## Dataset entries

***

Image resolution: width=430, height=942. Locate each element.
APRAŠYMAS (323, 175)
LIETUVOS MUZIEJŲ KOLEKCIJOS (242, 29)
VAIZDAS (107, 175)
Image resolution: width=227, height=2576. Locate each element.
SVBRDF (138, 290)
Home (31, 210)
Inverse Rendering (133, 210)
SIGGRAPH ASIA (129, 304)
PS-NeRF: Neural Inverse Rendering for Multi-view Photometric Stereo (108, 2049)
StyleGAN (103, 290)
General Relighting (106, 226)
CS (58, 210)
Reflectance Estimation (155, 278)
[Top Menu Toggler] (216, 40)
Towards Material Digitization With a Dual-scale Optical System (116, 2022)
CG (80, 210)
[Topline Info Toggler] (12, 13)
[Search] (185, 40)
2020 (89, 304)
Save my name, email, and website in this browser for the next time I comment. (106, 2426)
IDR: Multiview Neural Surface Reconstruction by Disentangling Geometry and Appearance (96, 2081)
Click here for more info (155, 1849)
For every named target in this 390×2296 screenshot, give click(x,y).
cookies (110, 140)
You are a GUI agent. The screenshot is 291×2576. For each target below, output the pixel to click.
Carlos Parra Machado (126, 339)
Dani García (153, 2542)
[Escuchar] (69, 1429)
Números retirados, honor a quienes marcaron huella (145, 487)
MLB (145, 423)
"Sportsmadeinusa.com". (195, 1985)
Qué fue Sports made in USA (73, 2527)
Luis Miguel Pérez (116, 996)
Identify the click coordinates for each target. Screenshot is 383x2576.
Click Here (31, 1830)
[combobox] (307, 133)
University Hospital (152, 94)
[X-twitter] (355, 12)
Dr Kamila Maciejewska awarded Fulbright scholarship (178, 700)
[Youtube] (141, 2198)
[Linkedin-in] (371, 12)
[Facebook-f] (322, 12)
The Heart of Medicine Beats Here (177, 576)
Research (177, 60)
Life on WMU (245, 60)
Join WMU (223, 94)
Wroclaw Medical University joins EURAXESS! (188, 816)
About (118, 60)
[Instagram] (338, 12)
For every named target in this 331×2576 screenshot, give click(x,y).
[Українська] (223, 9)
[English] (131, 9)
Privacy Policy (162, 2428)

***

## Problem description
Looking at the data, how many lines hold the string "every"? Reply with the number alone.

## Written answer
2